Data extracts:
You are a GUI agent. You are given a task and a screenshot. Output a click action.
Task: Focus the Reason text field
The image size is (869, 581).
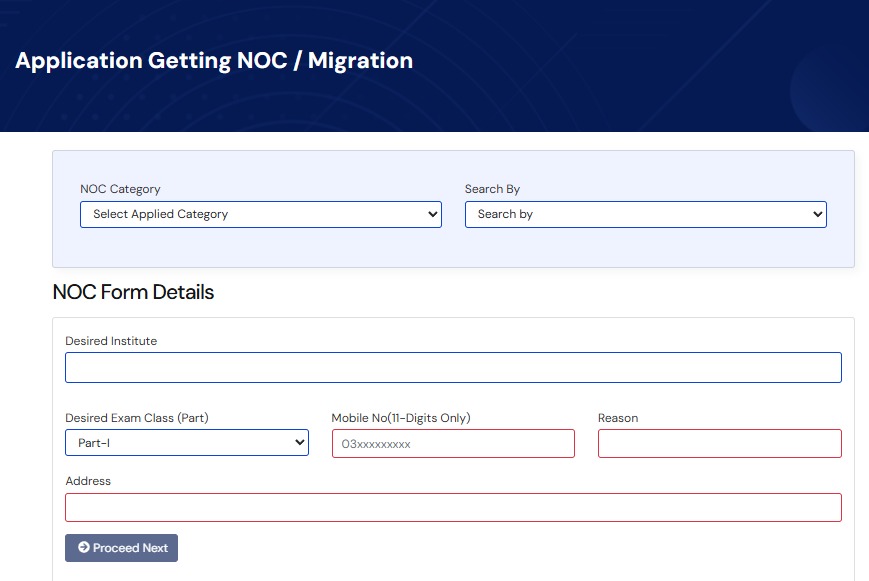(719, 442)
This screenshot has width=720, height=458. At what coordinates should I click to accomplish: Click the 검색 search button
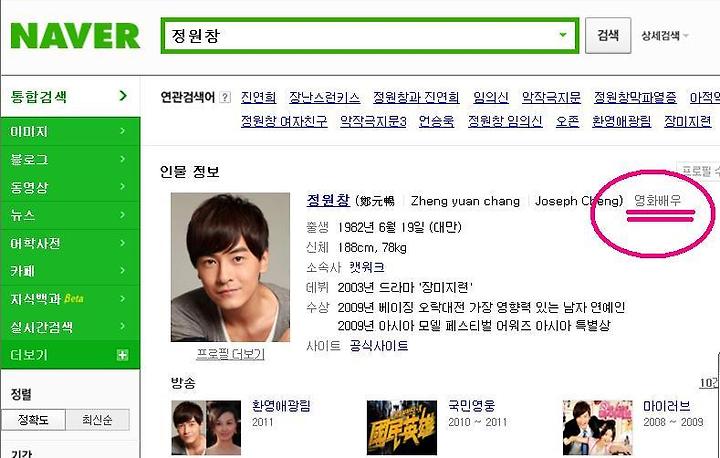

Assigned task: Every record above must be printed exactly, except for its images.

Task response:
You are a GUI agent. You are given a task and a screenshot. Output a click action.
Task: Focus the Reason text field
The image size is (869, 581).
(719, 442)
This screenshot has width=720, height=458. At what coordinates should I click to accomplish: Click the 검색 search button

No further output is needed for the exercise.